→ Work item
Pull out each line of the records holding the string "agent".

→ Dataset records
+---+
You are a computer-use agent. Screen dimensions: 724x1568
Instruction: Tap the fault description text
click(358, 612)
+---+
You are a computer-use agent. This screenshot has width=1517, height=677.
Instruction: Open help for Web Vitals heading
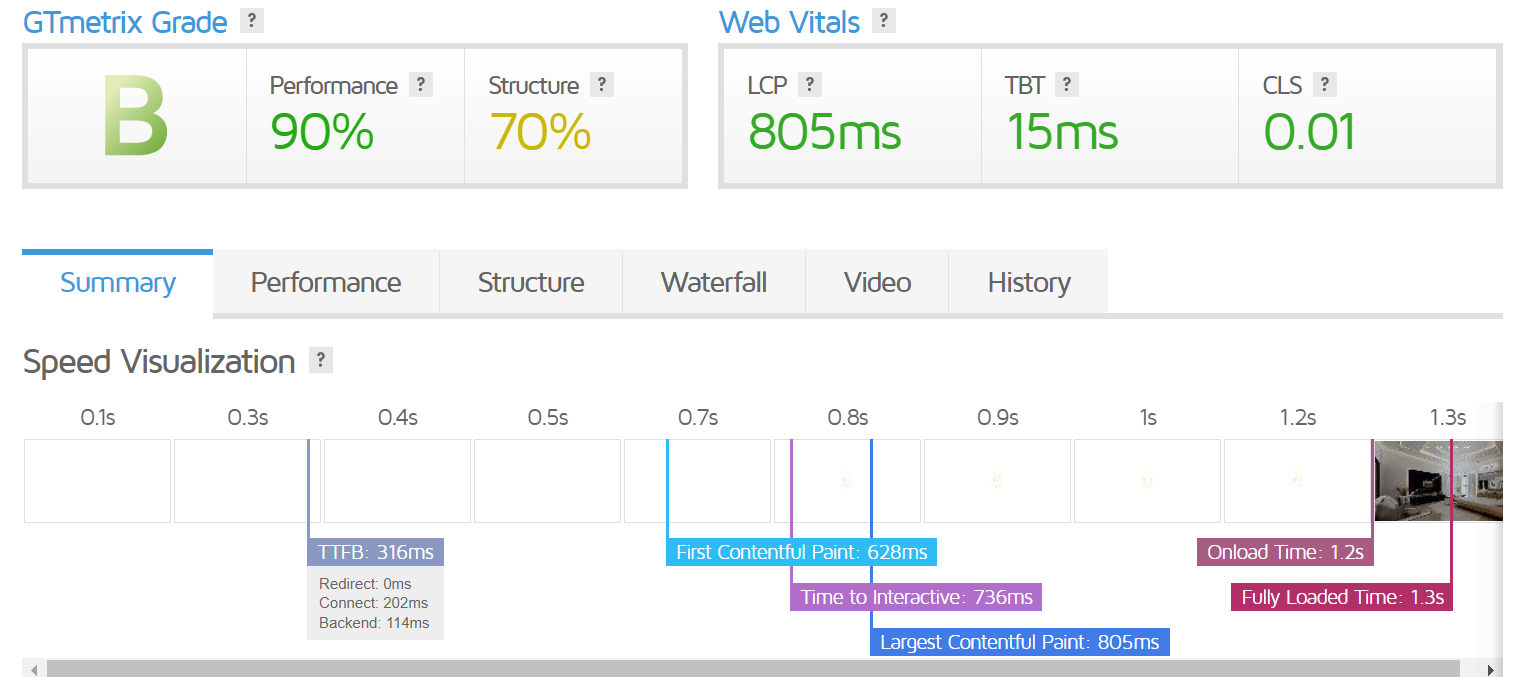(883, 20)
+---+
→ Result of this task
You are a computer-use agent. Screen dimensions: 724x1568
You are a computer-use agent. This screenshot has width=1517, height=677.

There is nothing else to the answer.